- [Extracted data]
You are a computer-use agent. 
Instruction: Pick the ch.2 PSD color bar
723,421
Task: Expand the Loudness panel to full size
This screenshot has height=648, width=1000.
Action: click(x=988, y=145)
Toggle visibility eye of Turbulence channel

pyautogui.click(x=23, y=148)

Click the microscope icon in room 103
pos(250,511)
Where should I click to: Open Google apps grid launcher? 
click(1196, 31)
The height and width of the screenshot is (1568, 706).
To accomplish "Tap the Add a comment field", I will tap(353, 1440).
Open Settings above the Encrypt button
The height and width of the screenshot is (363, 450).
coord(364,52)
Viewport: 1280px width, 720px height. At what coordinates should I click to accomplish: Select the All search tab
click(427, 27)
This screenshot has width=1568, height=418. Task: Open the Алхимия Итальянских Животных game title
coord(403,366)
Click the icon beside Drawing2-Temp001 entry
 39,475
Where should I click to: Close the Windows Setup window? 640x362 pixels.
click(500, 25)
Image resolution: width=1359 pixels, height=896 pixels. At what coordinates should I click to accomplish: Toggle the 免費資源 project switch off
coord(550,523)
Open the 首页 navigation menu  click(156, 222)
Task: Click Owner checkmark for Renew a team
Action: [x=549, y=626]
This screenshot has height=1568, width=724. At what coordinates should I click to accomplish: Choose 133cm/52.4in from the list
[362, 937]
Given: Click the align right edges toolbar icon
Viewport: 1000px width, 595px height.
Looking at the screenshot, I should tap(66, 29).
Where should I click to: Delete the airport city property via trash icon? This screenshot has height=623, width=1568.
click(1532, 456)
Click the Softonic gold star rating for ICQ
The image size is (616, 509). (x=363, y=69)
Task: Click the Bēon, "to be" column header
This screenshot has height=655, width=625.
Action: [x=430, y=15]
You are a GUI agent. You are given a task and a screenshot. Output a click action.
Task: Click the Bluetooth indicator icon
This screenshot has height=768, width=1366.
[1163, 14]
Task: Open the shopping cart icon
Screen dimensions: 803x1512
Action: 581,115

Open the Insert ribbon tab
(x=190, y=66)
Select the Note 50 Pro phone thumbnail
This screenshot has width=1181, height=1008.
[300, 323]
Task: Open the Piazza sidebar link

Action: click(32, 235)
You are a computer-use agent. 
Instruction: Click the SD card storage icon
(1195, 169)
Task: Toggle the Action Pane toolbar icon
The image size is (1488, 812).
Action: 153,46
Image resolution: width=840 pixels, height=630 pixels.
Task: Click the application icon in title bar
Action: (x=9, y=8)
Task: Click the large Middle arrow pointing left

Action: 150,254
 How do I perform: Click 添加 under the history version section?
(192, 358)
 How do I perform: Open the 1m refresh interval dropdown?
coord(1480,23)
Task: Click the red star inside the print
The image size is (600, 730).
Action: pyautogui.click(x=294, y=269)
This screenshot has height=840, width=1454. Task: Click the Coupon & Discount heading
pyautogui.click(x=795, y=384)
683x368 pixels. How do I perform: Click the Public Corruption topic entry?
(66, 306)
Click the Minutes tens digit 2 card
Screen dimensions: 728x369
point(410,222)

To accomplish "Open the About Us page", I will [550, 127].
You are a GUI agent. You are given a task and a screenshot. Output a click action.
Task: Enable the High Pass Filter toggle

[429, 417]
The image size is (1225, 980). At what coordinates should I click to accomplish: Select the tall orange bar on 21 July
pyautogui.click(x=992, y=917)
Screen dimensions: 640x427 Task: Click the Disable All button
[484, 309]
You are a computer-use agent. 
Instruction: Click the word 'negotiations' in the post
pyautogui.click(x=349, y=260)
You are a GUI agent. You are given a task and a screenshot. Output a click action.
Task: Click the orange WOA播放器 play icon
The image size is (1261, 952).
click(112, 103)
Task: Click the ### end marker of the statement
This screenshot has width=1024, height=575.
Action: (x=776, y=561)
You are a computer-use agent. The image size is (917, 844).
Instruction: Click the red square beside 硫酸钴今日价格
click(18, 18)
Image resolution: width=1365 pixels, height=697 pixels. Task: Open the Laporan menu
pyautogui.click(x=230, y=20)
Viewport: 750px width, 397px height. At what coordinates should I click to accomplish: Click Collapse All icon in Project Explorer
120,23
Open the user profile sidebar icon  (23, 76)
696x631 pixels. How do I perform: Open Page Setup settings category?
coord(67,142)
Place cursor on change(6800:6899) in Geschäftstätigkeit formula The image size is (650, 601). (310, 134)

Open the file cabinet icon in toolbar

- [Exercise prompt] The expected output is a verbatim retyping of each line from the one with "696x631 pixels. How" to the end of the listing above, with both end lines kept and nothing added.

- [Written answer]
696x631 pixels. How do I perform: Open Page Setup settings category?
coord(67,142)
Place cursor on change(6800:6899) in Geschäftstätigkeit formula The image size is (650, 601). (310, 134)

Open the file cabinet icon in toolbar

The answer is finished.